暇だったので普段とは違う道に挑戦すると、少々汚らしい格好をした男が、数人の制服を着た学生に絡まれていた。中々お目にかかれない現場なので対応に困る。
「おいオッサン! きたねぇんだよテメエ!」
「本当だぜ。そんな恰好で掃除とかギャグかよ!」
「や、やめてください……」
道に落ちていた真っ二つにされている竹箒から察するに、どうやら男は道路に落ちている葉っぱやゴミを集めているようだった。格好からするとひょっとしたら浮浪者なのかもしれない。
(確かにギャグだな。とは言う物の、近頃のガキは加減がなっていないから止めないと)
そう言う橘も未成年なのだが、棚に上げて間に割って入る。途端、いきり立った学生たちが一斉に橘を見る。すぐに後悔したが、ここは冷静に言葉を投げかける事にした。
「まあ待て君たち」
「なんだテメエ! やるのか!?」
「まさかこいつの知り合いか!?」
一手でも間違うとリンチを喰らう未来が見えたので、少々ビビる橘。だがもう後には引けない。
「君たちの大事な時間を、その臭くて薄汚いカスみたいな生き物に使うのは、もったいないと思わないか? 君たちまで汚く見えるぞ。それよりも、例えば駅前に出てナンパをするとか、いくらでもあるだろう」
「な、なんだコイツ……?」
「おい、もう行こうぜ」
てっきり橘が全面的に男の味方をするのかと思っていると、自分たちよりも酷い言葉で男を蔑み、ナンパというこれまた決して奨励されない事を勧めて来たので学生たちは、そそくさとその場を後にした。本当にヤバい奴が来たのだと思ったのだろう。
「ふぅ、何とかなったか」
「あの、……ありがとうございました」
橘が安堵のため息をついていると、一瞬迷ったかのように男がお礼を言って来た。まあそれは迷うだろう。
「いえ、お気になさらず。でもあなたも、もう少し綺麗な恰好をした方が良いですよ。また絡まれるかもしれないので」
学生たちの言い分にも一理あると思っていた橘は、善意からアドバイスをしたが男は奇妙に笑う。
「……ひひ、良いんですよ。俺を襲うなら襲ってくれればそれで……」
「は? マゾなのお前、助けて損したわ……。次からは無視するからな!」
急に様子が変わった男に対して恐怖を覚えつつも、何とかそれに気が付いていないふりをして橘は言葉を返し先を急ぐ。
「ええ、次は放っておいてください」
後ろから聞こえて来た男の声と視線が、嫌にこびりついて離れなかった。
「全く……! 普段とは別の道を通るのも、人助けも、するもんじゃねえな!」
橘は少々お冠なのか、荒々しく歩いて如月宅に辿り着いた。玄関を開けると男の靴がある。客だろうかと橘は思ったが、その靴には何故か見覚えがあった。
「お帰りなさいませ、伊織様!」
「邪魔するぞ千代。お客さん来てるのか?」
いつもの様に千代が奥からせわしなく出迎える。何時の頃からか、千代は「お帰り」と言うようになっていたが、橘は頑なに「ただいま」とは言わなかった。千代はそんな橘の返答を少々不満に思っているようだったが、すぐに切り替えて橘の問いに答える。
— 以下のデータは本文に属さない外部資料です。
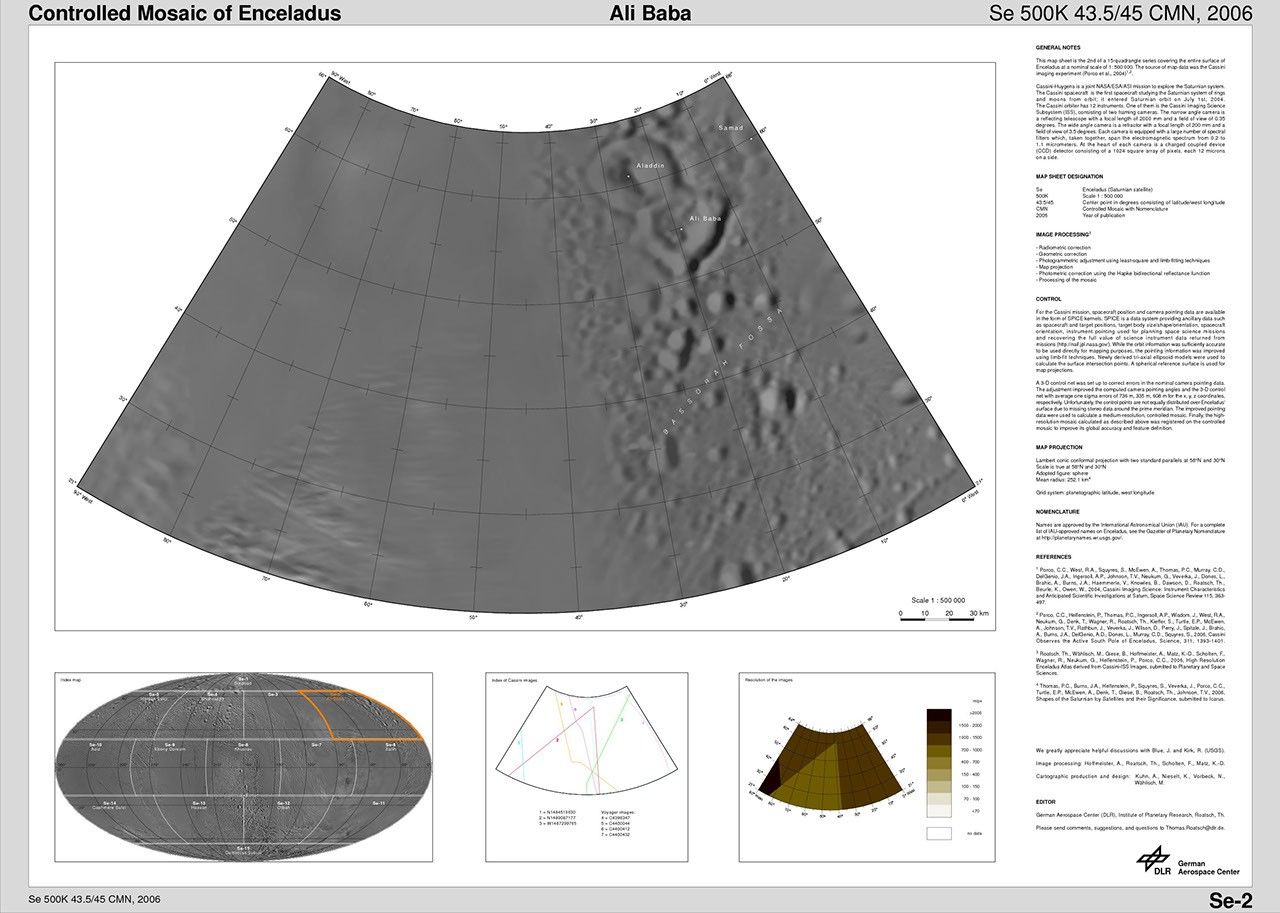Open the planetarynames.wr.usgs.gov link
This screenshot has height=913, width=1280.
[x=1086, y=537]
「ええ、浩一様が来られています。急だったので、橘様には依頼を全て聞いた後で連絡する予定でした」
どこか申し訳なさそうに答える千代の頭を撫で、橘は居間に向かう。どうやら、初対面の客など余り親しくない連中は客間、それ以外は居間、というように分けられている事に橘は最近気が付いた。
「お邪魔します! 仕事の話ですか刑事さん!」
「先に家主の私に挨拶しなさいよ」
「おう、久しぶりだな橘。嬉しそうだな?」
文句を無視し、如月の隣に座る橘。如月は何かもっと言いたいことがあったようだが、客の手前それ以上は止めておくことにしたようだ。
「だけど仕事の話はもう終わった。あとは葵から聞いてくれ」
「えぇ!? 一足遅かったか……! 人助けなんてしなければな」
「へぇ、そんな事してたんだ」
如月は詳しく聞きたい様だったが、橘はあまり思い出したくない出来事だったのでそれは流すことにした。古河はそんな橘の様子をみて目を細める。
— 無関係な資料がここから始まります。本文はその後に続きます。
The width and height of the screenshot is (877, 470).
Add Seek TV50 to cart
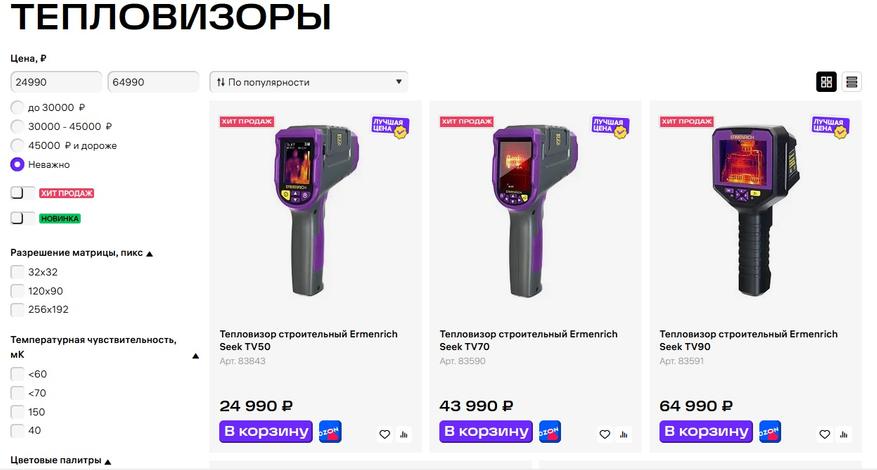[265, 431]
「まあ人助けをしたご褒美と言う訳でも無いが、この前の事件の後日談でも伝えておこう」
「本当にご褒美じゃないわね、それ」
「おお、どうなったんですか!?」
「あなたは面白そうなら何でもいいのね」
どこか呆れた顔の如月と、嬉しさのあまり身を乗り出して興奮する橘がどこまでも対照的で、古河はまた笑った。だがすぐに顔を引き締める。そうして古河は、先日橘たちが解決した、被害者の指が持ち去られた殺人事件について話し始める。
「被害者の家で殺害、理由は指が欲しかったから。ここまではあの時本人の口から聞いたな?」
古河の言葉に二人はコクリと頷く。丁度千代がお茶を用意してくれて橘の隣に座り、一緒に話を聞く流れになる。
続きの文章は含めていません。